The '204 patent generally relates to providing feedback to a base station by a mobile device by estimating a channel state information (CSI) value: by calculating channel responses and selecting channel taps, compressing the results, and sending the compressed result to the base station. Judge Albright adopted two agreed-upon constructions of Apple and STC.UNM, for "a plurality of channel taps" and "channel responses", further ruling that each preamble for the asserted claims is limiting.

The '096 patent broadly concerns building a packet frame for transmission, with Judge Albright adopting agreed-upon constructions for "at least one of [.] and [.]" and "symbol period", again ruling that each preamble is limiting, and resolving disputes over the constructions for six additional terms, several of which the court settled on a plain and ordinary meaning that the order then lays out: "frame structure" ("a single structure comprising one or more frames, wherein each frame may have one or more subframes"); "symbol" (plain and ordinary meaning: "a transmissible unit of information"); "pilot symbols that are denser than" ("more pilot symbols per unit time than, wherein a unit time is the symbol period of the first communication system"); "communication system" (plain and ordinary meaning: "a combination of hardware and software that transmits and receives data according to one or more communications standards"); "wherein the first communication system's symbols and the second communication system's symbols co-exist in one transmission scheme" (plain and ordinary meaning); "data"/"non-data" (plain and ordinary meaning); and "support higher mobility than" ("support higher relative velocity between a transmitter and a receiver than").

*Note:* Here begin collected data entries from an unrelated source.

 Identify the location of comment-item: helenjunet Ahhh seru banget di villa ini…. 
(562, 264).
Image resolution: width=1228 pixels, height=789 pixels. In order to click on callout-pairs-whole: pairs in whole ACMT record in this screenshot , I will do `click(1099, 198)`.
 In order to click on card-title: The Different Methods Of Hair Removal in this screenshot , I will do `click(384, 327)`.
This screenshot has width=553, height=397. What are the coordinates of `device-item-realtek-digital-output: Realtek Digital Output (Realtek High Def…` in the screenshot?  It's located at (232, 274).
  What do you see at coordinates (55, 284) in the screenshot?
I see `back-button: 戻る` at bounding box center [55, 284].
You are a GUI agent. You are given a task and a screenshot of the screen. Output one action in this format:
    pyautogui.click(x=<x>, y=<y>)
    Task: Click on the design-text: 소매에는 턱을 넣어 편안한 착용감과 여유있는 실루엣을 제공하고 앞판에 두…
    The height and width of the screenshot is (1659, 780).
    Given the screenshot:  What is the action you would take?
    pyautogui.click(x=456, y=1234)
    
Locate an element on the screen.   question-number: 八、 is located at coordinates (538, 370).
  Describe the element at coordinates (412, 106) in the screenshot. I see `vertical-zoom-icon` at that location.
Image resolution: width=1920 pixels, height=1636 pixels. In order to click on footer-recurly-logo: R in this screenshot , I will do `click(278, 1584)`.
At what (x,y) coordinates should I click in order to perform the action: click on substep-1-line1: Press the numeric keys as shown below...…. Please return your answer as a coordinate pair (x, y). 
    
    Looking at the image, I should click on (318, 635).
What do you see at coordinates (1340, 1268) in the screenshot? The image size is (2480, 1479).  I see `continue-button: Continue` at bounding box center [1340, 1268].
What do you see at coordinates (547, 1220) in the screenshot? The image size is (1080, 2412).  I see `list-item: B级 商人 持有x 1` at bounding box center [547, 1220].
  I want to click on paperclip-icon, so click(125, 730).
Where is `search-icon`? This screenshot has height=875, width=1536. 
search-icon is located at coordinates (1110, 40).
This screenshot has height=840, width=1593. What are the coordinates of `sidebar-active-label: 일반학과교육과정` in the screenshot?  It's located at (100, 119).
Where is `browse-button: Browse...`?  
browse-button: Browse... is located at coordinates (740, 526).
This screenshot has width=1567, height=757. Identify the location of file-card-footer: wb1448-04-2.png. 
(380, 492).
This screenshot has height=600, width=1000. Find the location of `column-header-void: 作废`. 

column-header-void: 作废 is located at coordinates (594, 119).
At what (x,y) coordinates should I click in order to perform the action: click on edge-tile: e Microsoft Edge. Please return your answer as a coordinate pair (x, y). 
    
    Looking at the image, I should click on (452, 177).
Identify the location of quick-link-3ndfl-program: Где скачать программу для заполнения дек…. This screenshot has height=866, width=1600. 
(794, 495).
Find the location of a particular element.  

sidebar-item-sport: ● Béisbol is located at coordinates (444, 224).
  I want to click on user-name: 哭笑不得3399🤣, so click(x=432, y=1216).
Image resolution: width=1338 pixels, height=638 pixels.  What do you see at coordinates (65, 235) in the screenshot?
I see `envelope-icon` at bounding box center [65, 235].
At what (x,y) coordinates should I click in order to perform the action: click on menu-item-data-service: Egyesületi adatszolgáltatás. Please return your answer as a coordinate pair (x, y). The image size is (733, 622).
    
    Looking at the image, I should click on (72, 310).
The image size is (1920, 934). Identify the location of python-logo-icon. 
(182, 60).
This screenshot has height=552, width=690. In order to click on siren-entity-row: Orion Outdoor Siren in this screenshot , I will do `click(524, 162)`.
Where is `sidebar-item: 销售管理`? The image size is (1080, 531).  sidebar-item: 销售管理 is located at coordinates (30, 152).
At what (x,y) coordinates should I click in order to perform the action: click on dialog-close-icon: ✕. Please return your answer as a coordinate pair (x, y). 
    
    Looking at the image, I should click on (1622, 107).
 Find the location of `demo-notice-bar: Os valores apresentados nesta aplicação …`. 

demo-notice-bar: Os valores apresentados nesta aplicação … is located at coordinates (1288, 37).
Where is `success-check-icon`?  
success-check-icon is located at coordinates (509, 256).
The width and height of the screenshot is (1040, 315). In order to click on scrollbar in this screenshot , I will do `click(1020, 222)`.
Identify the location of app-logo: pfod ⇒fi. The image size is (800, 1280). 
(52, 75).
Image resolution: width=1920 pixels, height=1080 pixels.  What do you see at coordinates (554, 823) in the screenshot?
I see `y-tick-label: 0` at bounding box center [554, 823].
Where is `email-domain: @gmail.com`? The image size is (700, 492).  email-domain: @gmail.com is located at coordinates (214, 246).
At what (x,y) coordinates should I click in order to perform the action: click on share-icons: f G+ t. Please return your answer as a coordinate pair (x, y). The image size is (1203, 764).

As to that last term, Judge Albright rejected a challenge from Apple that the term is indefinite.

The '326 patent generally pertains to transmitting data as coded bits by performing a "circular shift" with a length related to a modulation order and number of transmissions and then transmitting the circularly shifted bits. The court adopted one construction by agreement, for "with a variable length related to a modulation order and a number of transmissions", ruled that each preamble is again limiting, and construing "circular shift" to mean "an operation that moves a sequence of bits from one end of an ordered group of bits to the other end".

STC.UNM began this campaign by suing TP-Link in April 2019, adding a suit against Apple in July, and suits against ASUSTek and D-Link in February 2020. Earlier in June, the plaintiff hit Dell with a lawsuit, also asserting the same three patents. The Apple case raced ahead of the cases filed before the one against it because the TP-Link suit has become bogged down in issues surrounding service on a foreign entity, an issue the same court has considered in STC.UNM's second April 2019 campaign, concerning homegrown semiconductor fabrication patents. STC.UNM has also filed motions to effect alternative service on ASUSTek and D-Link.

Judge Albright denied Apple's motion to transfer and then moved into claim construction. In support of its request for a writ of mandamus from the Federal Circuit (2020-0127) reversing Judge Albright's denial of the transfer motion, Apple argues that "[n]either 'the convenience of parties and witnesses' nor 'the interest of justice' links this litigation to Texas" as a "New Mexico plaintiff is suing a California defendant based on patents developed in Taiwan and technology developed in California". Apple contends that STC.UNM's "real theory" is that because it has a "significant presence" in Austin, the company can "never obtain transfer out of the Western District of Texas". While denying Apple's request to move the case to California, Judge Albright granted a "transfer" to the Austin Division of the district (from the Waco Division) while continuing to preside over the litigation. 6/12, Western District of Texas.